Your goal: Your answer must be every line of the data below that holds the string "computer", copied exactly.

Provided information:
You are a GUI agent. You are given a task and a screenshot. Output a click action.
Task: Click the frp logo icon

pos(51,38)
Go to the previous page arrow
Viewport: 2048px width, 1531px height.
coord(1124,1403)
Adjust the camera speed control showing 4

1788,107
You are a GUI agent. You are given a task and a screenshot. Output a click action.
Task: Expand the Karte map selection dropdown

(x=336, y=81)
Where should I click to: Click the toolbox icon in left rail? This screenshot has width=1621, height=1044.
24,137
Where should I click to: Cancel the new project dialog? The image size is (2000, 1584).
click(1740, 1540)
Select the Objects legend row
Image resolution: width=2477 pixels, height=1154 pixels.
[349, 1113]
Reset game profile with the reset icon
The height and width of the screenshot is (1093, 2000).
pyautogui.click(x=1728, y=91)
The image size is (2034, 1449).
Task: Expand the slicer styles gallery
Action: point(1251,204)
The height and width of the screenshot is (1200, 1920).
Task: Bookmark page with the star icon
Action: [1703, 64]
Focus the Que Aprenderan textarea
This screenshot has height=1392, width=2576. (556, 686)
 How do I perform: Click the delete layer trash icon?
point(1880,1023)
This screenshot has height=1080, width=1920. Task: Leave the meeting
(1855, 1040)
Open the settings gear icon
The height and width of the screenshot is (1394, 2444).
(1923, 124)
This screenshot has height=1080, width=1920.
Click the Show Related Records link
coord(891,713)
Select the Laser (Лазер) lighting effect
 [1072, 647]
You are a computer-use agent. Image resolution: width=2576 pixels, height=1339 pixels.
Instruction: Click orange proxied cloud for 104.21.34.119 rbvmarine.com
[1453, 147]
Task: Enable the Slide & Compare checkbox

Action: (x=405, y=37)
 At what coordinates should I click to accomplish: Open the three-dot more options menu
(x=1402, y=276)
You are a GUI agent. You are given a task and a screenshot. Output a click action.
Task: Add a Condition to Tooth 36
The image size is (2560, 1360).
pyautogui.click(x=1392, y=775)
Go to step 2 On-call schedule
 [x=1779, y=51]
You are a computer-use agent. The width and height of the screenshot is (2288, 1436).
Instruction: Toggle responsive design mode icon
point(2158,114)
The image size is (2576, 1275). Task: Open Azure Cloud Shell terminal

Task solution:
You are a computer-use agent. Image resolution: width=2576 pixels, height=1339 pixels.
You are a computer-use agent. The width and height of the screenshot is (2288, 1436).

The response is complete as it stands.